With the help of SCS and UC Extension, we turned it into a very productive and nice place to live. Those two agencies were the only ones that were welcomed at the ranches and farms around there--anyone else with a clipboard was liable to be met with the business end of a .30-30.

I was only 5 then but I remember the SCS agent getting right down in the gully bottoms with us and showing us how to make soil catchers from all the rusty bobwire strung all over the place, how to plant hedges along the gullies and how to plant, harvest, and plant Harding Grass. Still remember the silky feel of a handful of Harding Grass seed that we had just harvested by hand like neolithic farmers!
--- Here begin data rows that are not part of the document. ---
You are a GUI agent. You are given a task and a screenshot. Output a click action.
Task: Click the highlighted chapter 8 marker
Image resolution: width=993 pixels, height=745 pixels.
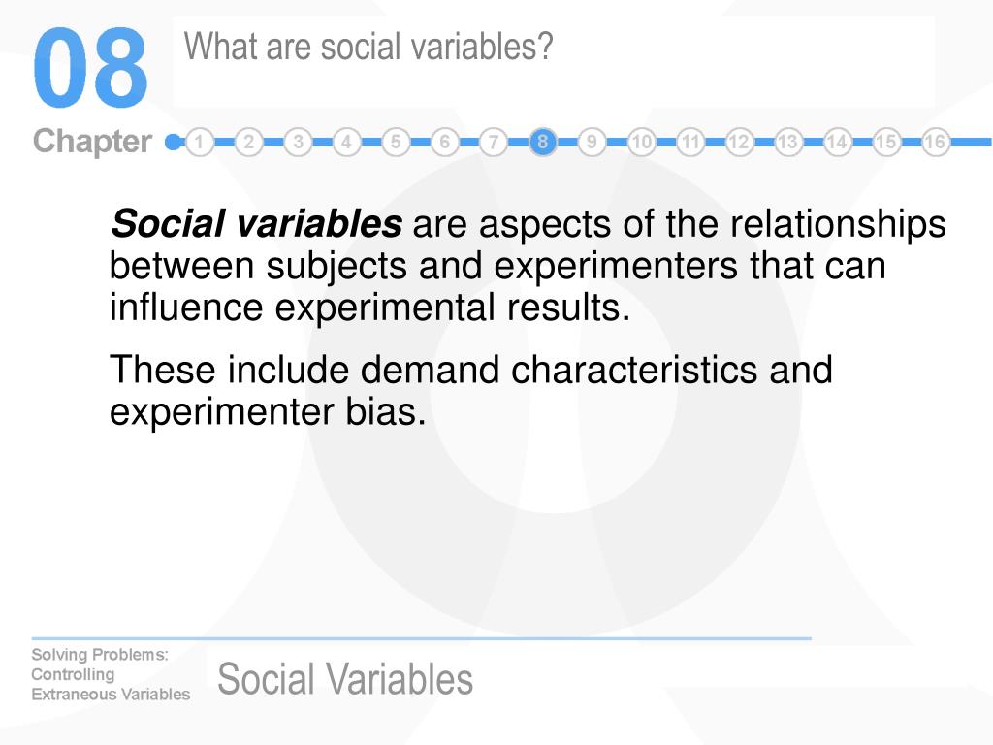tap(543, 142)

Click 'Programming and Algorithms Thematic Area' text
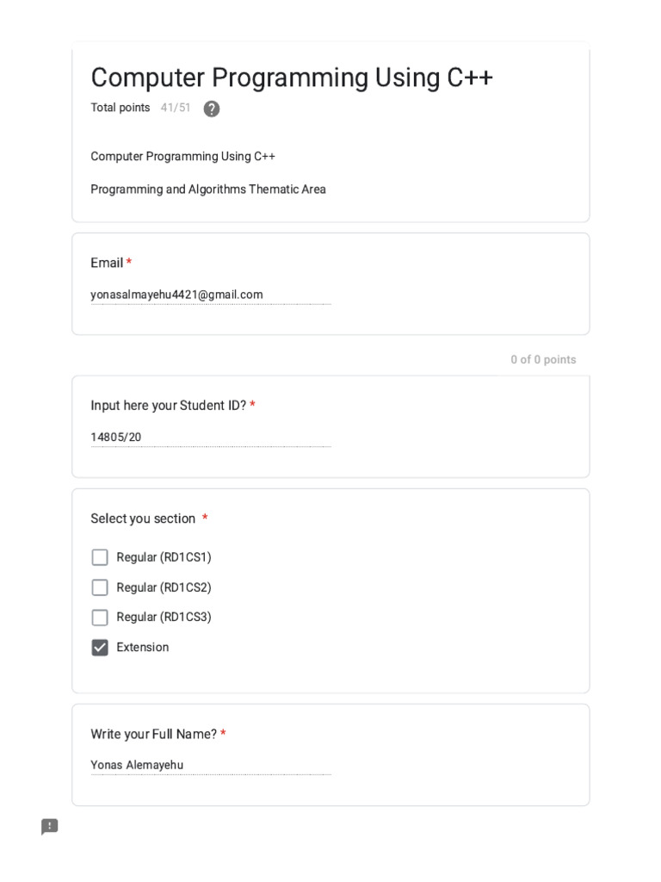(x=208, y=189)
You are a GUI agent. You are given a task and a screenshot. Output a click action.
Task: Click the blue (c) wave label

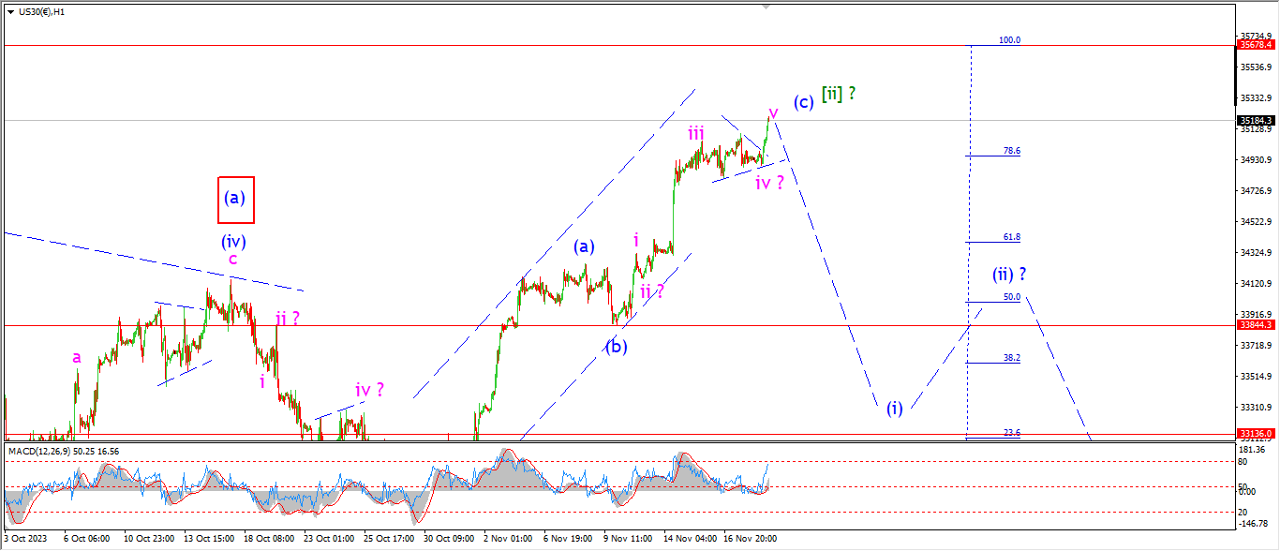coord(803,102)
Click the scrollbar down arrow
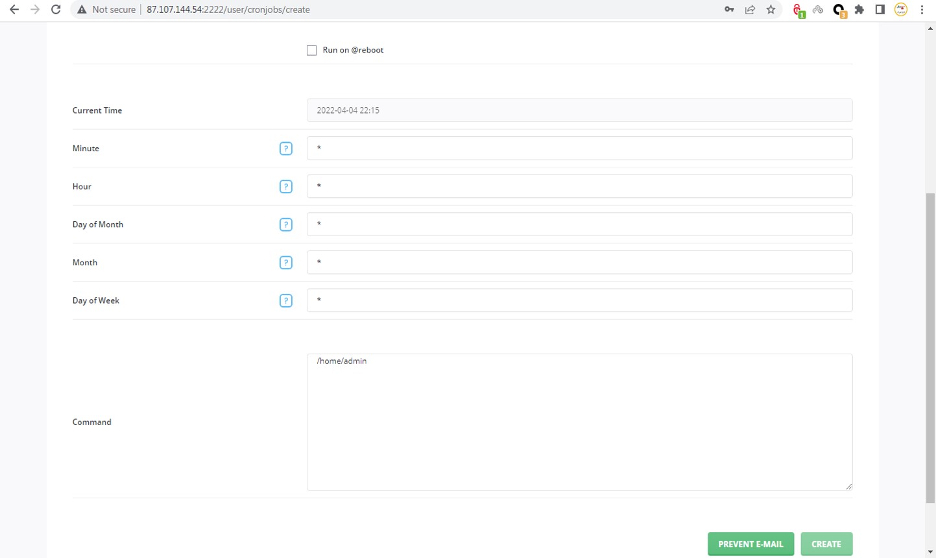The image size is (936, 558). [930, 552]
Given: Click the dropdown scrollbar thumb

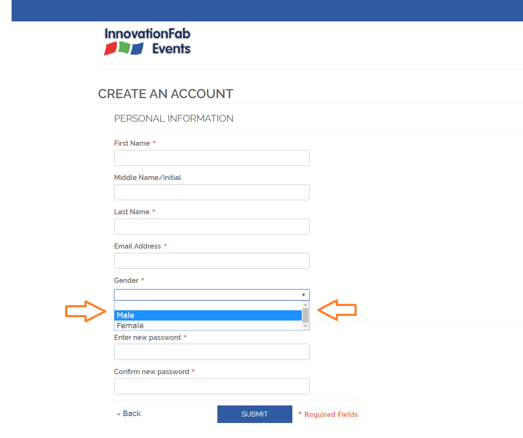Looking at the screenshot, I should tap(305, 315).
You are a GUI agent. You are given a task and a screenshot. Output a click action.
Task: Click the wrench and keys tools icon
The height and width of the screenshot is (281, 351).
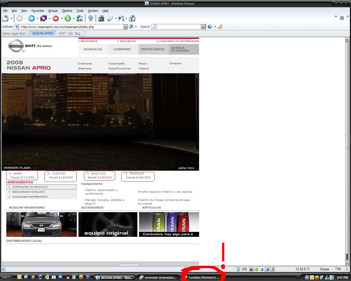121,18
I spent 10 years in 4-H because of those agents and agencies and loved every minute of it. The place is now owned by a Public Land Trust and is public open space, mainly used for hiking and horseback riding. Fulla game, too. When we moved in there, we had few deer, no game birds, no predators, mainly ground squirrel colonies and dust. Now there's scads of quail, tree squirrels, cottontail and jack rabbits, coyotes, tree foxes, and bobcats. And all the trees we got from SCS are HUGE! The SCS-planned farm pond is full of catfish, largemouth bass and bluegills.
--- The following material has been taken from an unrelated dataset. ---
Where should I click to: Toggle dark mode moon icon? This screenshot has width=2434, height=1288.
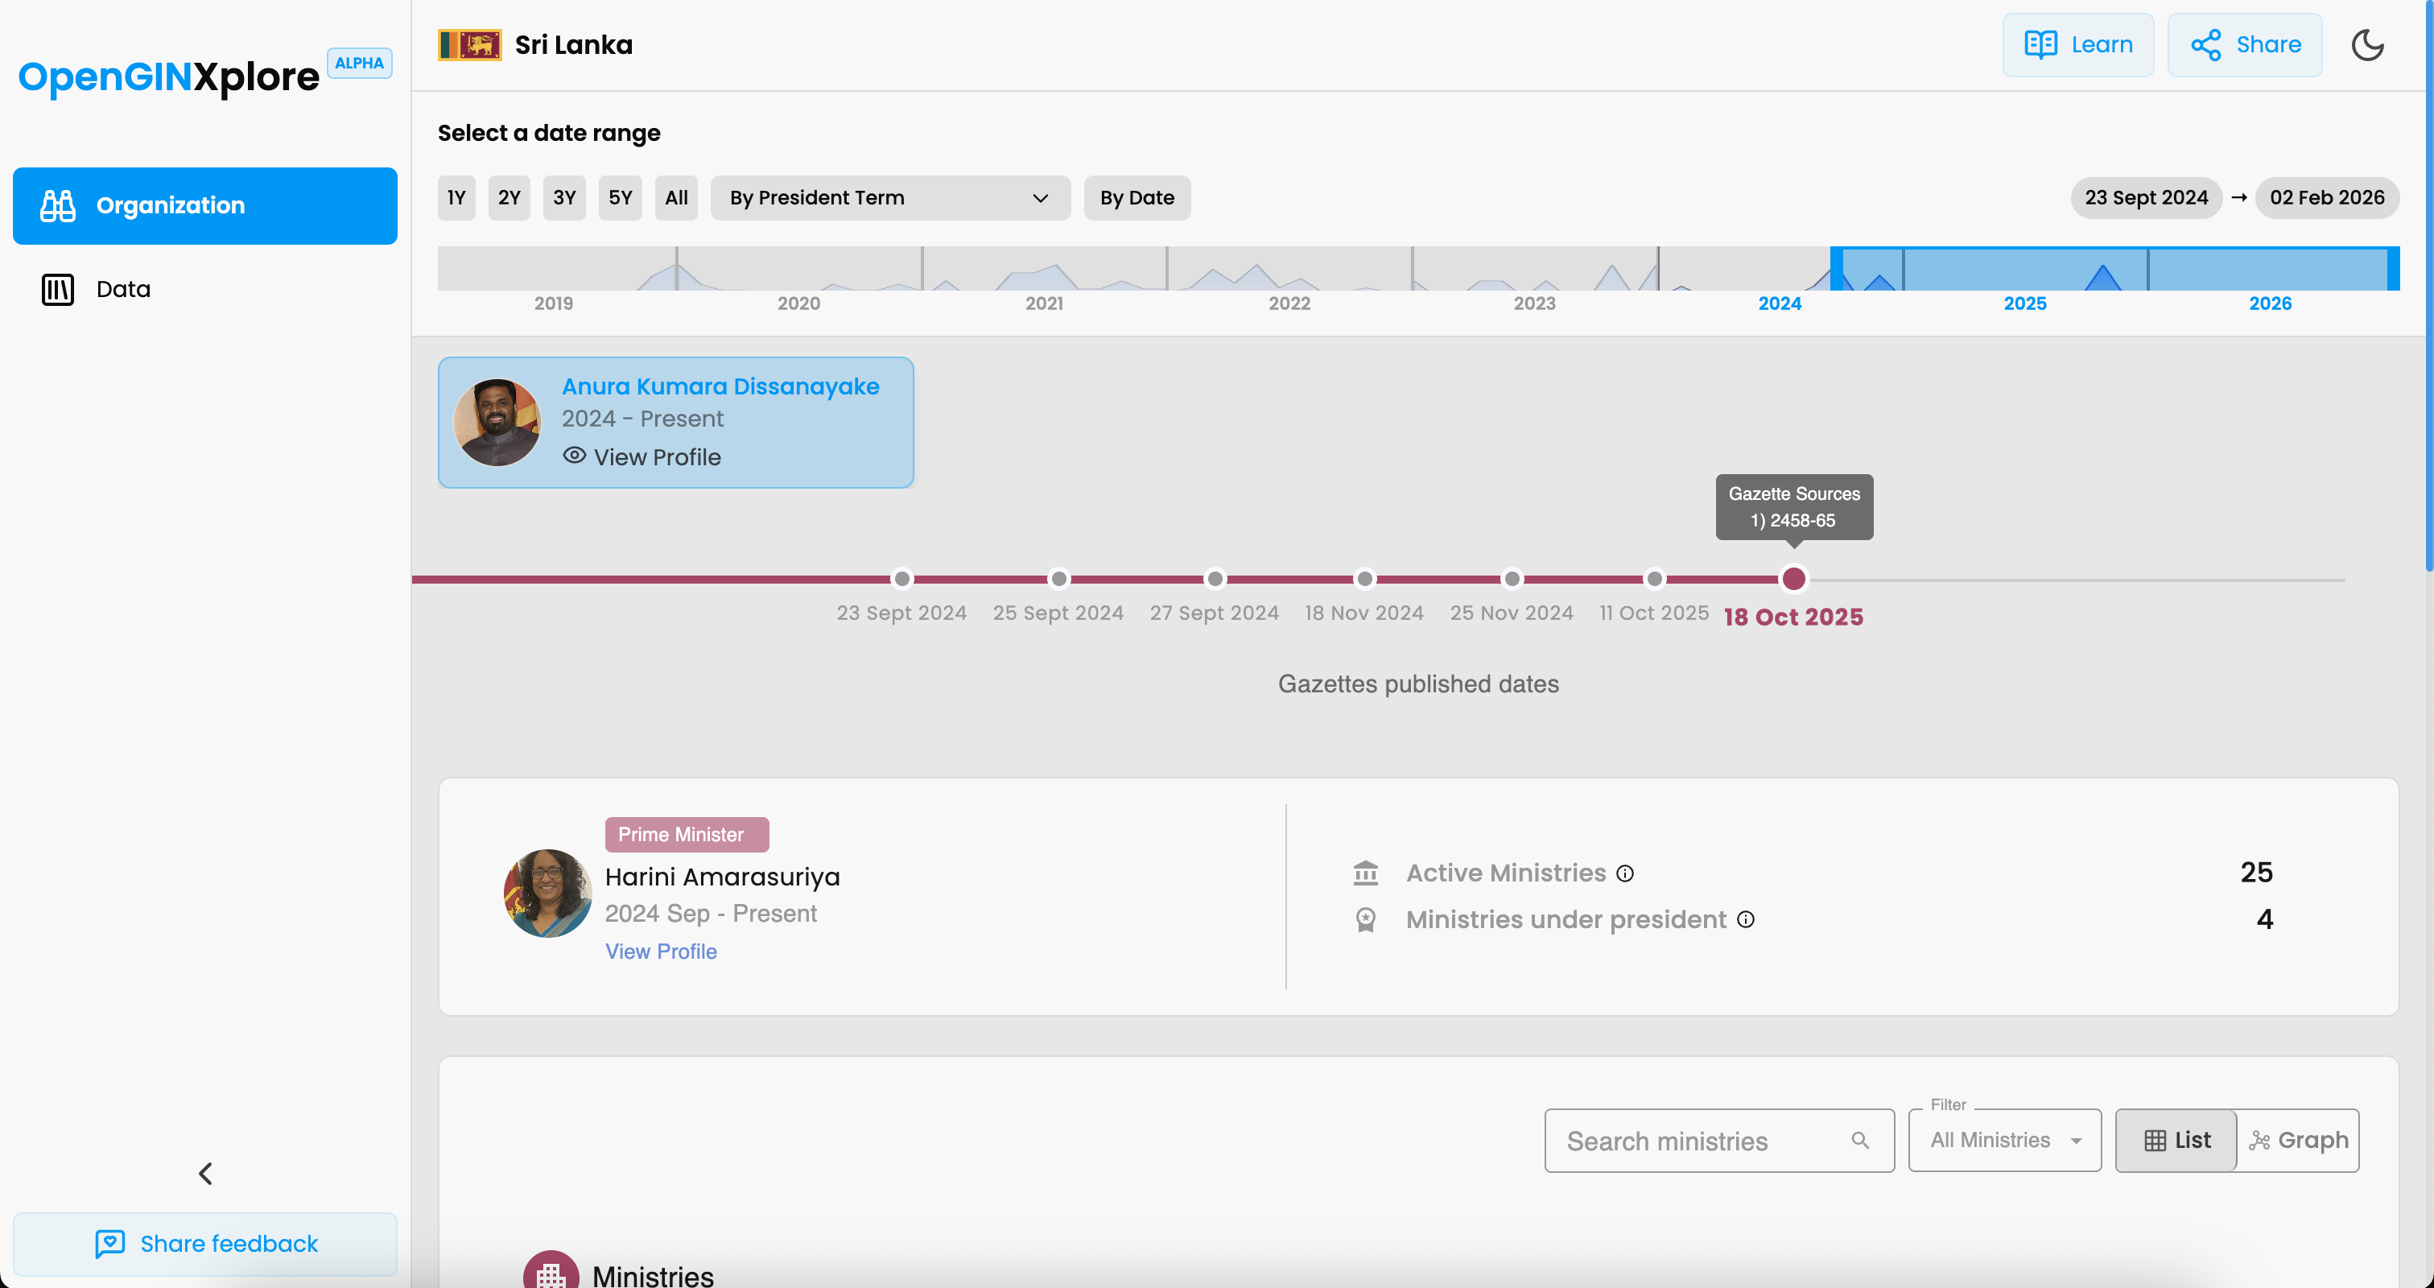[2367, 44]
Sometimes the Guvment does GOOD stuff for the land and the people. Helps if the people add some elbow grease to the equation, a labor of love.
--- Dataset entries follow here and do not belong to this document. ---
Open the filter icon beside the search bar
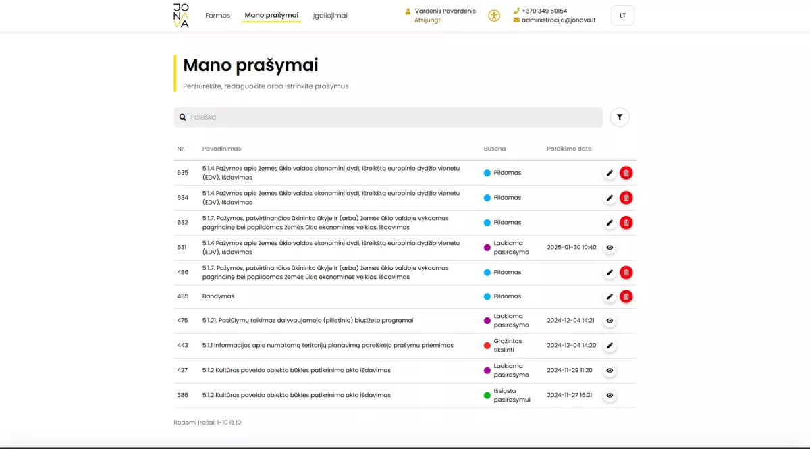810x449 pixels. [620, 117]
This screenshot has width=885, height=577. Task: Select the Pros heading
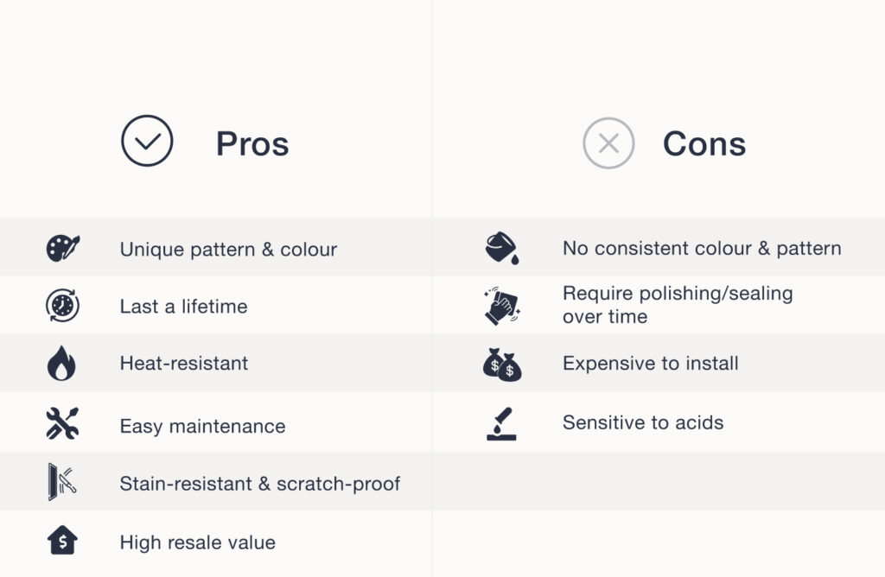[x=252, y=143]
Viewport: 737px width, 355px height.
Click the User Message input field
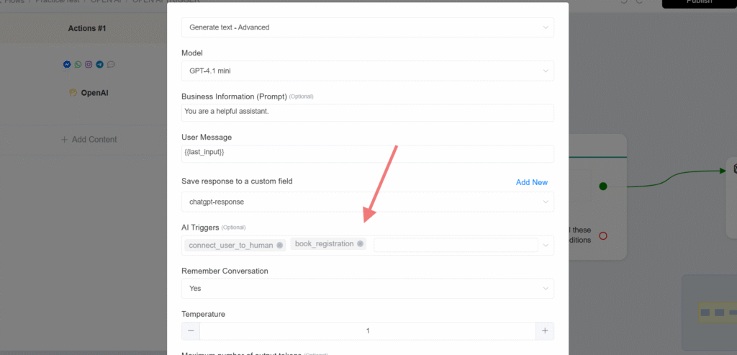click(368, 154)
Thanks for sharing the success story, that's the kind of thing that keeps me going to the field, especially when the government 'stuff' starts getting deep. That elbow grease you mention is a very important part of the way NRCS works. We offer suggestions and options to fix a problem and the farmer/landowner decides what they want to do. They buy in because they made the decision, it's not some government agent telling them you must do it this way.